When the line containing "Select the Copy tool icon" appears in the data below, begin copying there and stop only after the line containing "Given: Open the web moderator profile link".

BEGIN

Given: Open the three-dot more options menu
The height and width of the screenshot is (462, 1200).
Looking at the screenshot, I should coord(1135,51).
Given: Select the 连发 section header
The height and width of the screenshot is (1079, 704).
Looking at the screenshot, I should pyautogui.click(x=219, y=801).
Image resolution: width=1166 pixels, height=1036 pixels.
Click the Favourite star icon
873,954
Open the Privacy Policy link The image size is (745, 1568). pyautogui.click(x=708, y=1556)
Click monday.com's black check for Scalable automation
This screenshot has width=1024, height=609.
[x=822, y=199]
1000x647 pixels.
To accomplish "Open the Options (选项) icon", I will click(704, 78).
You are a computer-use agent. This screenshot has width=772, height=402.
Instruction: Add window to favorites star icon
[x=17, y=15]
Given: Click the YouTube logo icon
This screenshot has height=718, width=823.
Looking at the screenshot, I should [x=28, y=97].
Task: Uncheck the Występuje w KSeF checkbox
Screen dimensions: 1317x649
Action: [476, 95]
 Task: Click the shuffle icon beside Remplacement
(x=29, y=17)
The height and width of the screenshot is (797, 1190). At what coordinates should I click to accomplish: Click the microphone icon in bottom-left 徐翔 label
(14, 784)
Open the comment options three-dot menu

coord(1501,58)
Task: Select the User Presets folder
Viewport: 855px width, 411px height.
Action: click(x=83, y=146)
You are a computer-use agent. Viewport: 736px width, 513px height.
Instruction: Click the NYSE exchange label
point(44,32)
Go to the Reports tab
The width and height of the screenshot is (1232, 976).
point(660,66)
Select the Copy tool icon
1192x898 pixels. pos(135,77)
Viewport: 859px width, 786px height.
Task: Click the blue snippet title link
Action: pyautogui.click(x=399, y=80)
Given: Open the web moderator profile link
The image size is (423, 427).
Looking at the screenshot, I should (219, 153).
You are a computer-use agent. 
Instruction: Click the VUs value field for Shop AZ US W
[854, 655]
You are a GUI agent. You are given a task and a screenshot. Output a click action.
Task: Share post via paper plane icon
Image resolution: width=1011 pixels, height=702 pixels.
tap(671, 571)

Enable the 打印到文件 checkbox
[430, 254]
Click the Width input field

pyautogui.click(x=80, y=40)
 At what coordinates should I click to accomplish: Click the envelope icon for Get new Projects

END

**PROBLEM SOLUTION**
Select the Copy tool icon
1192x898 pixels. pos(135,77)
Viewport: 859px width, 786px height.
Task: Click the blue snippet title link
Action: pyautogui.click(x=399, y=80)
Given: Open the web moderator profile link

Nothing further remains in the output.